A proprement parler, il n'existe pas de "dangers intrinsèques" du Naïkan, puisqu'il vise au lâcher-prise nécessaire à la valorisation des aspects positifs de l'existence. Toutefois, la résistance - comme en psychanalyse - peut être un obstacle. La résistance du pratiquant lui-même ne se produit ici jamais (au contraire de la psychanalyse), puisqu'il est le principal acteur du processus mise en oeuvre par le Naïkan et qu'il le dirige lui-même. La résistance de l'entourage est plus à craindre. En effet, il n'a pas rare d'observer des crises psychiques, allant jusqu'aux menaces verbales et physiques à l'encontre de l'enseignant, de celui ou celle qui, dans l'entourage du pratiquant, tire plus ou moins parti de son état pathologique. Tout individu se trouve lié dans un filet relationnel, "empoisonné" selon l'enseignement du Bouddha, par la pathologie mentale de l'égocentrisme. Parce qu'il sape à la base le processus d'auto-victimisation alimentant l'ego, le Naïkan ouvre la voie à la responsabilité personnelle, libérée de tout attachement et de toute névrose issus du passé.

 

Or, cette libération des entraves, qui trouvent leur origine parfois dans l'entourage familial ou relationnel, peut être vécu douloureusement par celui ou celle à qui profite l'enchaînement du patient. On verra ainsi tel ou membre - de la famille ou du cercle amical - exercer une contrainte sur le pratiquant, dans le but de le maintenir dans les automatismes pathologiques dont il entend profiter, au détriment de sa victime.
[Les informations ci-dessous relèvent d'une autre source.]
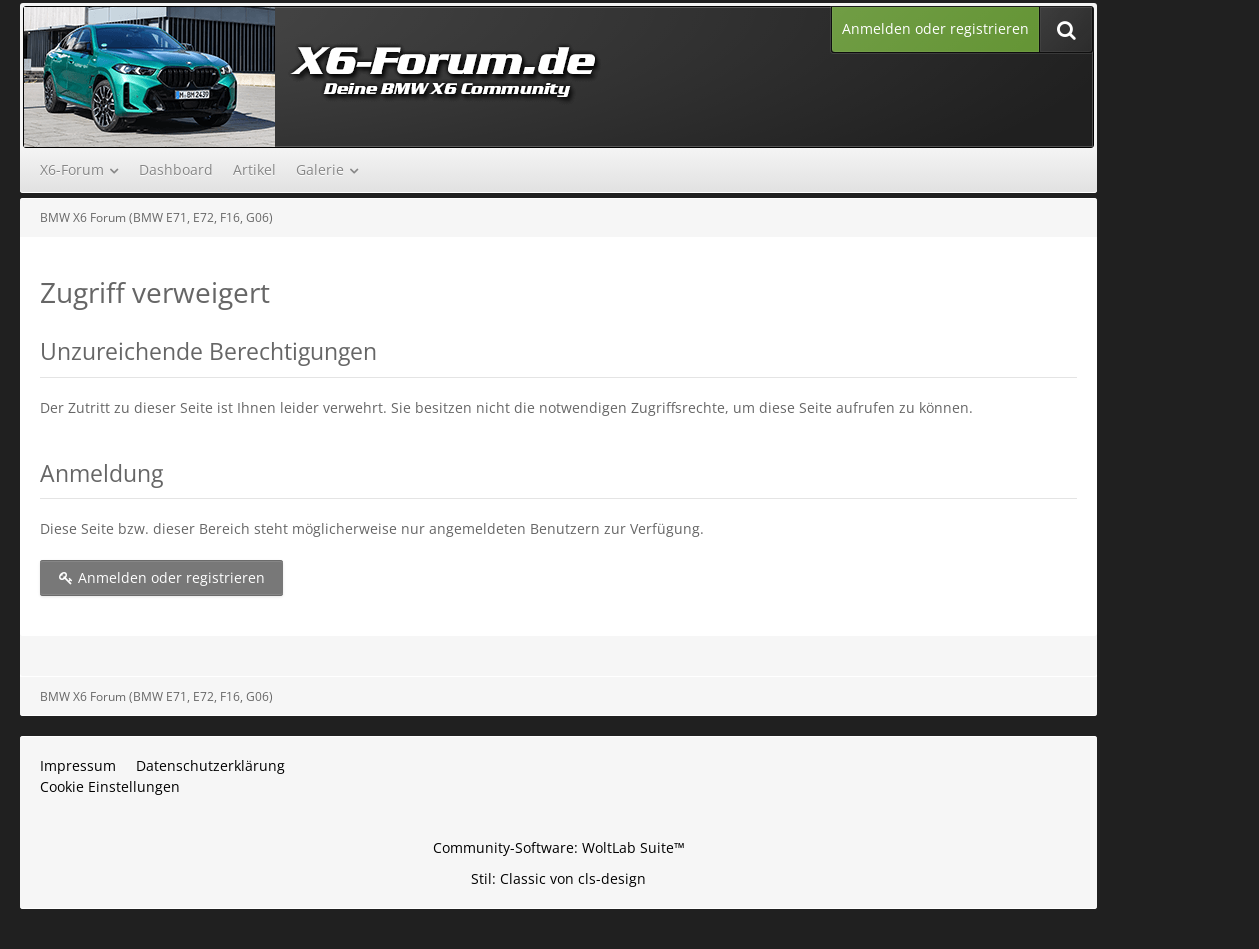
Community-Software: (559, 847)
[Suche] (1066, 29)
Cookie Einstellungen (110, 786)
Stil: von (558, 878)
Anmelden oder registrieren (935, 28)
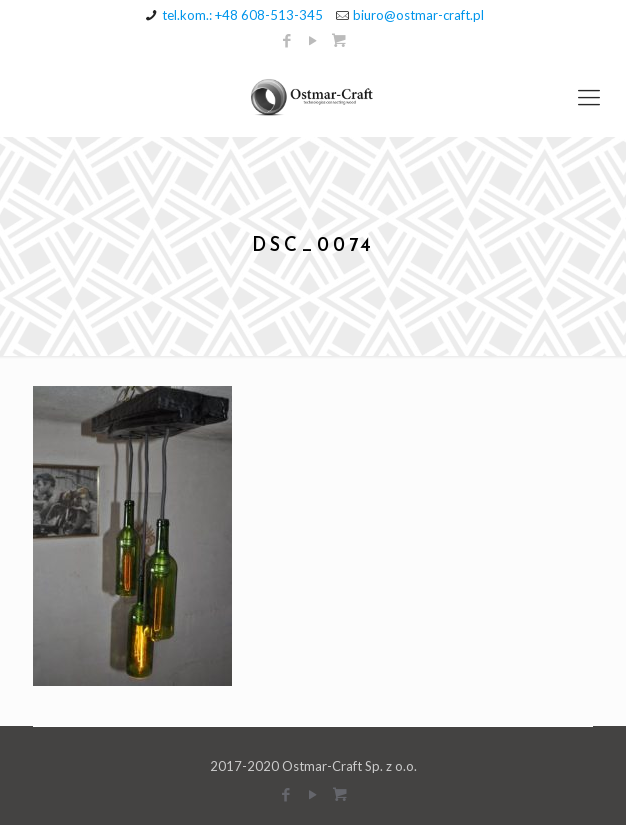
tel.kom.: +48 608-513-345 (242, 15)
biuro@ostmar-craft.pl (418, 15)
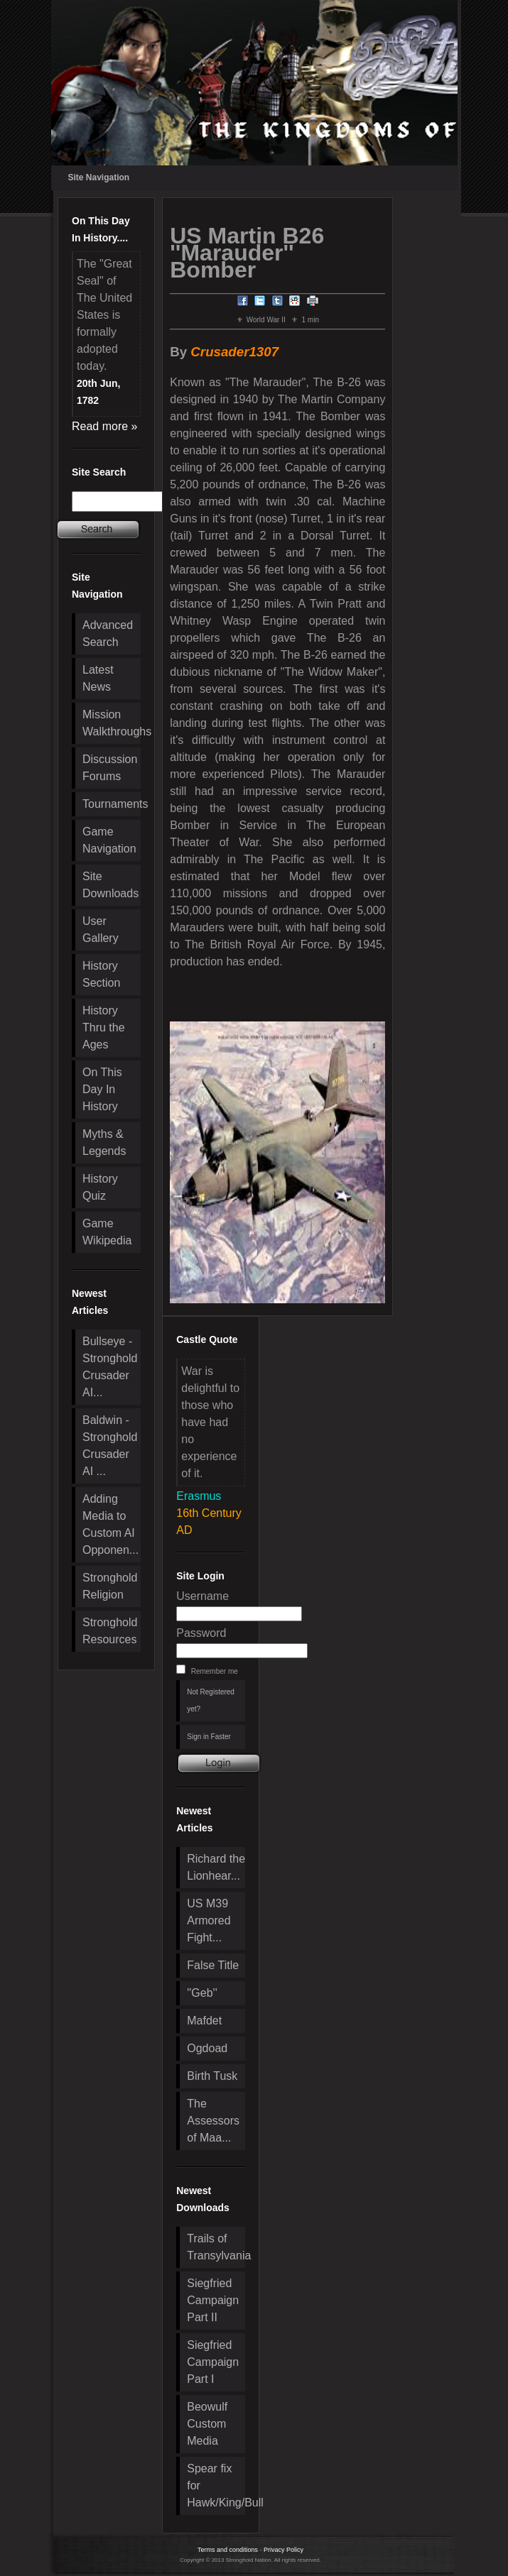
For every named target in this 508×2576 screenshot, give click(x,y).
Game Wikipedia (106, 1231)
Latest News (98, 678)
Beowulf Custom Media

Un cas vécu est celui d'un homme, dont le frère a sciemment sabordé la thérapie comportementale, provoquant une évolution négative rapide de son état de santé (refus des médications pharmaceutiques, rechute dans des états alcooliques profonds et dans les obsessions sexuelles, maintien dans un état de paranoïa aiguë, etc). Cette stratégie du pire aura certainement favorisé les conditions de son décès accidentel, sur fond de laxisme xénophobe des autorités publiques. Il est vrai que son frère, un individu rustre ayant fait fortune comme débitant de boissons et de tabacs, avait pris soin de se faire faire un généreux testament, jouant sur les troubles psychologiques du patient (troubles qu'il entretenait). Il s'agit ni plus ni moins d'un meurtre indirect, que le Code pénal ignore, motivé ici par l'argent et rendu possible par un égocentrisme .

 

Les résistances externes sont, comme dans le cas similaire du "Reiki traditionnel", une des causes premières d'abandon du processus thérapeutique dans le Naïkan. Elles doivent être identifiées et prises en compte dès le début de la pratique, sous peine de surgir de manière exacerbée en cours de processus. A défaut, il n'est pas rare que des pratiquants doivent opérer un choix : soit celui d'avancer dans la thérapie, soit celui de rester sous l'emprise d'un proche manipulateur. Ce dualité doit pouvoir être anticipée et gérée au mieux, quitte à faire le deuil de la relation avec le proche (ce qui est toujours regrettable et dommageable). Dans ce cas extrême, on voit à quel point le tissu relationnel peut constituer un véritable poison, que le Bouddhisme désigne du terme de "faux amis". 

 

 

 

2. La psychanalyse est le fruit des conceptions personnelles de Freud et de ses successeurs, un ensemble de croyances mouvant, sans cohérence et relativement non prévisible ; l'expérience thérapeutique qui en découle est très récente, sans postulat scientifique et sans étude clinique concluante. 

 

Le moins que l'on puisse observer est que la psychanalyse avance totalement masquée, sur fond de respect institutionnel du médecin. Pourtant, que savons-nous de son origine réelle ? De ses fondamentaux ? La conduite, les actes, le sujet sont des aspects souvent mis en avant. On doit pouvoir ajouter les premiers travaux de Freud, sur la sexualité infantile, qui sont le point de départ de sa technique. D'autres notions interviennent également par la suite comme le transfert, la compensation, l'inconscient, etc. L'ensemble doctrinal de la psychanalyse est en formulation. Il n'est pas clair (les notions ne sont pas définies avec précision), il n'est pas cohérent (des notions s'opposent, avec des écoles diverses) et il ne renseigne pas sur son origine et son orientation. De plus, la psychanalyse est incompatible avec toutes les religions institutionnelles, malgré des tentatives de "psychanalyser" le message des traditions religieuses. 

 

Que savons-nous des origines intellectuelles du Freudisme ? René Guénon, et sa suite Hadés, dans son "Psychanalyse, sacrement du diable", ont souligné les "charges anti-traditionnelles" de la psychanalyse, qui entend notamment donner un sens propre aux mythes et aux fondamentaux des civilisations. En ce sens, la psychanalyse se présente comme une "religion universaliste", à l'image de l'Islam, les englobant toutes et leur donnant un sens nouveau. S'il est connu que l'Islam est le fruit de la révélation faite au Prophète Mohamed dans la perspective du monothéisme abrahamique, quelles sont les sources de Freud ? S'agit-il d'une religion ou d'un spiritualisme dans le cas de la psychanalyse ? Quelle est sa perspective ?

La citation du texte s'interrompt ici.